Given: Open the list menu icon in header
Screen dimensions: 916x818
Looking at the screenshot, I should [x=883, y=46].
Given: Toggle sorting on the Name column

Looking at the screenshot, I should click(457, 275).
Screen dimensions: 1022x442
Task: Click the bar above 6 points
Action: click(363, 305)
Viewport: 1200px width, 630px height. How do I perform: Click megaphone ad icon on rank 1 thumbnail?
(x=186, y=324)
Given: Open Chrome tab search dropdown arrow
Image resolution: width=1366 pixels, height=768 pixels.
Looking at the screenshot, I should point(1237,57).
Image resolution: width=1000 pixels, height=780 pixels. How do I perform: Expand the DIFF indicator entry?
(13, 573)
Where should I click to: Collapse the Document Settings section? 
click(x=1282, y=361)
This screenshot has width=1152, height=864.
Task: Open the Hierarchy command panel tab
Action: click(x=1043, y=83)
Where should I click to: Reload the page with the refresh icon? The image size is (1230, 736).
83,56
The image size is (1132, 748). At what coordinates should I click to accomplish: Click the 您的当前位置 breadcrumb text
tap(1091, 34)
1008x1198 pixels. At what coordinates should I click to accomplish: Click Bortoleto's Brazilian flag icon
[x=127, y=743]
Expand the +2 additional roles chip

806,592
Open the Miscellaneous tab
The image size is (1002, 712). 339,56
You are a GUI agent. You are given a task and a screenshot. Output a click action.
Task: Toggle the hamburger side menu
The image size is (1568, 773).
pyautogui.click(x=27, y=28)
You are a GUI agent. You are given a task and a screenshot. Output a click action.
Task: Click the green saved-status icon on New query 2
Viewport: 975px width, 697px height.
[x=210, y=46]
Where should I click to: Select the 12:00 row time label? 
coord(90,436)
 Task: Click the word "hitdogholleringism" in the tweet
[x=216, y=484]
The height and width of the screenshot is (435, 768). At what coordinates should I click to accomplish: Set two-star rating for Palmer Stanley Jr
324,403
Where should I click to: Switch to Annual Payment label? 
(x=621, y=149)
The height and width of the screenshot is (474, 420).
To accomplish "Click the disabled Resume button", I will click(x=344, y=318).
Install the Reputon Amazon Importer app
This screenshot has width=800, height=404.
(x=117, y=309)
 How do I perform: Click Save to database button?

### AIM OF THE EXERCISE
Copy out each line of the data that has the word "button" in it.

### SOLVED EXERCISE
To accomplish "Click the disabled Resume button", I will click(x=344, y=318).
 How do I perform: Click Save to database button?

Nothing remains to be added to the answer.